The report found that judges and magistrates believe their colleagues let 64.5 % of offenders who skip bail off with a slap on the wrist. Quoting “two bail applications with very similar facts may result in different outcomes….the mechanics of the bail provisions and the separate tests to be applied often require a level of mental gymnastics.”
According to figures from the NSW Bureau of Crime Statistics and Research between May 2014 and June 2019. A total of 14,425 offenders were sentenced for 20,914 fail to appear offences in the state’s Courts.
Moreover, close to half of the bail breaches were followed by further offending with the most common offending being breaches of an apprehended domestic violence order (46.5%). “Other driving offences” (14.6%). Domestic violence-related assault (13.5%. Harassment, threatening behaviour and private nuisance (12.8%) and possession and/or use of illicit drugs (10.1%).
NSW Police Minister David Elliot, believes the State’s bail laws need strengthening. “We appeal to the courts to make sure they keep community safety front of mind whenever they are making a bail decision”.

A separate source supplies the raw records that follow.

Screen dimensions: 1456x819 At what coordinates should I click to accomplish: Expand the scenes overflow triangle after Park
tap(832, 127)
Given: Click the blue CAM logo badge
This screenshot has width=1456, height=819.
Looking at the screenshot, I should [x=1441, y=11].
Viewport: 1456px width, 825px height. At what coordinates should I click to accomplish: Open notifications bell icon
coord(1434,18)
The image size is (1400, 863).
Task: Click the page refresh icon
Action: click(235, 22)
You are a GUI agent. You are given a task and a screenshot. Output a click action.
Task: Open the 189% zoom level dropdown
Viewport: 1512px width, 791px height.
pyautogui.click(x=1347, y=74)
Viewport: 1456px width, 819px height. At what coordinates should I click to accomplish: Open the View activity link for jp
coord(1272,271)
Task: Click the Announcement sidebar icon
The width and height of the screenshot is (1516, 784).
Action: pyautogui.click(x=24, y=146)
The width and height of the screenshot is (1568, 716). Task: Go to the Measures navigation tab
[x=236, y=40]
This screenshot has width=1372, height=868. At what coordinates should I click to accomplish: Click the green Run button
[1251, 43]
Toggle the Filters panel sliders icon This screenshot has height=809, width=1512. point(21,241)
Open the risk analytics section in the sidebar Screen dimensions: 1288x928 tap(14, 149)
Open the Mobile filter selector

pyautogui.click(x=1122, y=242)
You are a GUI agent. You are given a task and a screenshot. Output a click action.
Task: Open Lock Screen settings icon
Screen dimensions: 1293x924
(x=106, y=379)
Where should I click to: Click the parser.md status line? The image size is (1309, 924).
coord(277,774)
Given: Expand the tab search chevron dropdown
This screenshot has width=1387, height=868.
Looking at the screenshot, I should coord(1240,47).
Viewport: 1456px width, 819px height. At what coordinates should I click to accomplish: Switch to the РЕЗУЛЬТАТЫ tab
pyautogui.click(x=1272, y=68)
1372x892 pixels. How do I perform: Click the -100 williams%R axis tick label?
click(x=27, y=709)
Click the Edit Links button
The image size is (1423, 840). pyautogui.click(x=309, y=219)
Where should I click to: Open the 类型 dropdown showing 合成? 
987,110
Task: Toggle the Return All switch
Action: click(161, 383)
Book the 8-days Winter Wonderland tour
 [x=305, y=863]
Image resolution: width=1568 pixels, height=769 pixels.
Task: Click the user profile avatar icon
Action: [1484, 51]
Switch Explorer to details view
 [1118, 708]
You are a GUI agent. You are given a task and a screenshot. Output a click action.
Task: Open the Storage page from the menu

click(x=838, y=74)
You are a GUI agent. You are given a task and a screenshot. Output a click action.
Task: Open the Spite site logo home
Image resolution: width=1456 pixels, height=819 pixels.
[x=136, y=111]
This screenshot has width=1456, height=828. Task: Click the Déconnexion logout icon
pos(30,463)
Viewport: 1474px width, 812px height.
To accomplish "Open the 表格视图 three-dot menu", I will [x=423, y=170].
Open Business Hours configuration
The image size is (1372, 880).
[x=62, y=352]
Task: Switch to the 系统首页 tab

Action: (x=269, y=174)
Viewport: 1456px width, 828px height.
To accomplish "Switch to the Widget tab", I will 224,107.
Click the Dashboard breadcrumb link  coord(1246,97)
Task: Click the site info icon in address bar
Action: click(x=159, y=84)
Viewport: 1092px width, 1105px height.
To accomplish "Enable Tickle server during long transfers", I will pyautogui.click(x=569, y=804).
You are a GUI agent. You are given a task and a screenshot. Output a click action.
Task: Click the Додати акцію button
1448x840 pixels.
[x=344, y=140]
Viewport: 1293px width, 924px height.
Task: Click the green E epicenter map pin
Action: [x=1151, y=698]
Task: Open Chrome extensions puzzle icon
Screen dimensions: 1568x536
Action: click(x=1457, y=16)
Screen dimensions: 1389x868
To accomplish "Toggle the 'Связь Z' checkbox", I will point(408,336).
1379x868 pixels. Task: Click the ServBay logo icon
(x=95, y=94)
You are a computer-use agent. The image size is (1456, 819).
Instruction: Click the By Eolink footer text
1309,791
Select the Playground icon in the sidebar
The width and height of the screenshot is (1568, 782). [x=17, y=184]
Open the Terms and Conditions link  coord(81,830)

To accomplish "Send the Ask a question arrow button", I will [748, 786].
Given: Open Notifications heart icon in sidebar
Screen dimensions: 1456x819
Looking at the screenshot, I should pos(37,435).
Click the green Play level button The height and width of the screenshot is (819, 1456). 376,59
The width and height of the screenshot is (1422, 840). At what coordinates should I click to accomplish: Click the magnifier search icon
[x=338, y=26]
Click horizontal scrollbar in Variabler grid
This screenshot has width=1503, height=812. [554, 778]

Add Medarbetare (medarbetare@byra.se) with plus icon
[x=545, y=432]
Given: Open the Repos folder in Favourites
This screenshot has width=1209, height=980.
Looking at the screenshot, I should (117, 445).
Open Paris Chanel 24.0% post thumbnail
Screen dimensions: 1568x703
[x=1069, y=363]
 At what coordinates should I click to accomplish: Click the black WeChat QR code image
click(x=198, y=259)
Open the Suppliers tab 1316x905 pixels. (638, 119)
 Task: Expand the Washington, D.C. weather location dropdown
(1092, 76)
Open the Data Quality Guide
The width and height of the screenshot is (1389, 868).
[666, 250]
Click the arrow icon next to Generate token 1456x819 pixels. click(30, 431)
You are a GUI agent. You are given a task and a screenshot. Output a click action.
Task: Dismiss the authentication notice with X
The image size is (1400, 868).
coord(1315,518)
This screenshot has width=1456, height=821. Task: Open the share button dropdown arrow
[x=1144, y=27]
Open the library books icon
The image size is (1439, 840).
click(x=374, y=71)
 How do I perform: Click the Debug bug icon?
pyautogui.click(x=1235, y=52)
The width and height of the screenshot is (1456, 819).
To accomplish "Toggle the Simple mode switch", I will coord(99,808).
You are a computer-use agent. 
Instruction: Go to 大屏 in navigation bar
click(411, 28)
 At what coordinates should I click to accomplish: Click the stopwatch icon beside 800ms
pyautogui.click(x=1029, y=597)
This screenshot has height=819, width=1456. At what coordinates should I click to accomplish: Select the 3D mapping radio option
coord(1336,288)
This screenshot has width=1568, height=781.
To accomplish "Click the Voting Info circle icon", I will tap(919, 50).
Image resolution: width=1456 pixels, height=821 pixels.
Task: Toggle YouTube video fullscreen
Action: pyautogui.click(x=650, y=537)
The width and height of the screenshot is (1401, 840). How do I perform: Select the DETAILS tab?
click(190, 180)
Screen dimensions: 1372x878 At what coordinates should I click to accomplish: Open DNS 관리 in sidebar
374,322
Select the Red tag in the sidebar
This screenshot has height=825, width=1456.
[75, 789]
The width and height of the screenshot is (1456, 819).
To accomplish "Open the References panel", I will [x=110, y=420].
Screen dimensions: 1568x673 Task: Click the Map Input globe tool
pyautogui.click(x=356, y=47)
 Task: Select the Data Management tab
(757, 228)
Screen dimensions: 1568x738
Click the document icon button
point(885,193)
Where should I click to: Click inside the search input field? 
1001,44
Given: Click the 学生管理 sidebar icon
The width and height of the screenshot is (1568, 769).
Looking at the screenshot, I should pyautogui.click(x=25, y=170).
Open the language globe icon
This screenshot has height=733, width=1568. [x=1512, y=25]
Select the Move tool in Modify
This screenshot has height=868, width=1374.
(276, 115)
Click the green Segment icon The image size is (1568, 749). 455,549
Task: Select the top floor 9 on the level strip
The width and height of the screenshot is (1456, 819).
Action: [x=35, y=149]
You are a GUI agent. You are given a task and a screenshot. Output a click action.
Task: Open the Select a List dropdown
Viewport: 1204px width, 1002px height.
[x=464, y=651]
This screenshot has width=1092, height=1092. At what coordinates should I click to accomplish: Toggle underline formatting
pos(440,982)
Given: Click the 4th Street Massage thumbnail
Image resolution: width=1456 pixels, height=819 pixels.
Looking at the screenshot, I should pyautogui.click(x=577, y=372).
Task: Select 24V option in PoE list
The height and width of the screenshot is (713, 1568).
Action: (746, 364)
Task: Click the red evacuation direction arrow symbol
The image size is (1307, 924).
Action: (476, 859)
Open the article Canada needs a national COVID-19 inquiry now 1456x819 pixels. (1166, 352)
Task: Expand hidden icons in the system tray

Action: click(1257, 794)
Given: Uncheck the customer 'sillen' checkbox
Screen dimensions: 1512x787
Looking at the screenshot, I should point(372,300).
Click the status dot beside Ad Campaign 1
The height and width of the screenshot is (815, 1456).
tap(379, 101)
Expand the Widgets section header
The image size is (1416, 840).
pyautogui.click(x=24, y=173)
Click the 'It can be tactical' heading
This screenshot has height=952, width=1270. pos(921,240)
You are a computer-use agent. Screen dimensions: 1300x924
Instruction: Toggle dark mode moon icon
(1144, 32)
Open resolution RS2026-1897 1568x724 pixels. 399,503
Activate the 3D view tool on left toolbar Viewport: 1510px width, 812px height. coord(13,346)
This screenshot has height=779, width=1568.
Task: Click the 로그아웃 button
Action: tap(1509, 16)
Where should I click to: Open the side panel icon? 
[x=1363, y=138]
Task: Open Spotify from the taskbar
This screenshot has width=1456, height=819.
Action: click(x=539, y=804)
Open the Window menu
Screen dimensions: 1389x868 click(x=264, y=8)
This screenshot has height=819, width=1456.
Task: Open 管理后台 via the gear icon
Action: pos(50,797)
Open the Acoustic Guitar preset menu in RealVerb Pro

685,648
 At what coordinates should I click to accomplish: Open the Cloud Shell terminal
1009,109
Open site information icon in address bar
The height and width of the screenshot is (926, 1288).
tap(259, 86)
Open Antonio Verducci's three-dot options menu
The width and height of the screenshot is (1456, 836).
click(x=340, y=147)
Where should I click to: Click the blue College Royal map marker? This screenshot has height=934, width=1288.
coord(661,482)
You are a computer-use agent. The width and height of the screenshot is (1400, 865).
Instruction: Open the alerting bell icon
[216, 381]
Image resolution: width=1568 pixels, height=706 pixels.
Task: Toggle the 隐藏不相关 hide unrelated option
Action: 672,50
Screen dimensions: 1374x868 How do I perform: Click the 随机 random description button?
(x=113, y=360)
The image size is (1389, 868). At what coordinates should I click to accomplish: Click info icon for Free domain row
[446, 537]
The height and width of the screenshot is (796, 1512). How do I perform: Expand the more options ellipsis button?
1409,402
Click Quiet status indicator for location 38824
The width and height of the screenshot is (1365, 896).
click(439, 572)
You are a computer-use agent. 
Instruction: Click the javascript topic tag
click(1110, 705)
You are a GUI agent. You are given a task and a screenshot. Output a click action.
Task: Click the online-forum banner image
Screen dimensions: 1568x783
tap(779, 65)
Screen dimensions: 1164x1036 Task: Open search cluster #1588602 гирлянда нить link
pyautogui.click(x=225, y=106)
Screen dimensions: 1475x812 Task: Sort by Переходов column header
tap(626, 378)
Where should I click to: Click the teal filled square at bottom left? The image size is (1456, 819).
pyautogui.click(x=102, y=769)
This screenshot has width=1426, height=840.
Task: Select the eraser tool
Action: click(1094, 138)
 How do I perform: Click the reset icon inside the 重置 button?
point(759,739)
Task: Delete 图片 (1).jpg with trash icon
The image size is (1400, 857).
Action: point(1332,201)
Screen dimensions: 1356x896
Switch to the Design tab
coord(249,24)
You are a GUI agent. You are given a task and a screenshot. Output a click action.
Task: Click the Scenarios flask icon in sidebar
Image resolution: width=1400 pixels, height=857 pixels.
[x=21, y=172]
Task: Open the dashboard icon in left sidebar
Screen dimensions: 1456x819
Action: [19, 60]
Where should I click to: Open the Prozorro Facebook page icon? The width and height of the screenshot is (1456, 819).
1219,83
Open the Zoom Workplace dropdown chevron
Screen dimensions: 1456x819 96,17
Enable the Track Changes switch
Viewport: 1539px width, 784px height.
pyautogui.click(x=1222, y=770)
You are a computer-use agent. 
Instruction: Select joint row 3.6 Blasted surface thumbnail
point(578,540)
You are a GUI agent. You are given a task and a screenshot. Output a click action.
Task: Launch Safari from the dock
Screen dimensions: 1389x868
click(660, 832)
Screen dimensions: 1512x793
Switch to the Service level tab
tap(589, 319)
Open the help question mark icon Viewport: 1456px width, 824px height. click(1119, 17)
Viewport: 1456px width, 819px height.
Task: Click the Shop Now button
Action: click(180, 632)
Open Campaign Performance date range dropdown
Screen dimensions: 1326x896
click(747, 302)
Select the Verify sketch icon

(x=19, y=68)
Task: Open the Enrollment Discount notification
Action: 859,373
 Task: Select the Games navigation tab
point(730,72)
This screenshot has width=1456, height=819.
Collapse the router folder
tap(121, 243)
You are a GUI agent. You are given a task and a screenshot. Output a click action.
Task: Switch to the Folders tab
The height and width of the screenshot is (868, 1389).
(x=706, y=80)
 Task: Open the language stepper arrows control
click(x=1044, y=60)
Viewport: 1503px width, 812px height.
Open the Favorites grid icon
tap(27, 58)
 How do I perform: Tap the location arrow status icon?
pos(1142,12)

There have recently been 3 major bail fails that sparked the review.
The first being Jason Williams. Williams, has been accused of dragging a 56-year-old woman on the ground and later raping her. There was even video footage of the two walking home from Panania Diggers Club in Revesby. Mr Williams was charged with one count of sexual assault. He was granted bail at Bankstown Local Court on the condition he refrain from drugs & alcohol and did not try to contact the alleged victim.
The second was the case of alleged drug lord Mostafa Baluch, who was on the run from police after allegedly removing his ankle bracelet. He was granted bail by Sydney’s Central Local Court on drug importation charges. Mind you – these charges carry a maximum life in jail sentence. He was later caught by police after 16 days on the run. Later he was found hiding in a Mercedes inside a shipping container, driving across the Queensland border. He has since been extradited back to Sydney to be brought before the Court.
Lastly, Stanley Russell was shot and killed by police who were visiting his home in Western Sydney. He allegedly approached police with an axe and knife, when a physical altercation ensued, and he was shot. The Indigenous man has been reported to have been out on bail and missed a Court attendance resulting in the warrant for his arrest. Sadly, he is the second person in his family to die in custody. His brother Eddie Russell was found dead in Long Bay Jail in 1999.
All three of these cases highlight the potential different shortfalls of the current bail laws. Rather, the shortcoming in assessing risks to the community. However, the difficulty is that Police do not always get it right.
There are persons wrongly accused:
- Charged with the wrong (more serious) offences
- Those charged with relatively minor offences with a need to be released for the support of their dependants,
and so on.
On the other hand, the community needs protection. It is a fine balancing act to follow; perhaps the answer may be in additional guidance or restrictions as to how the law is applied and cases assessed. Rather than tighter laws per se. It will be interesting to watch these developments no doubt.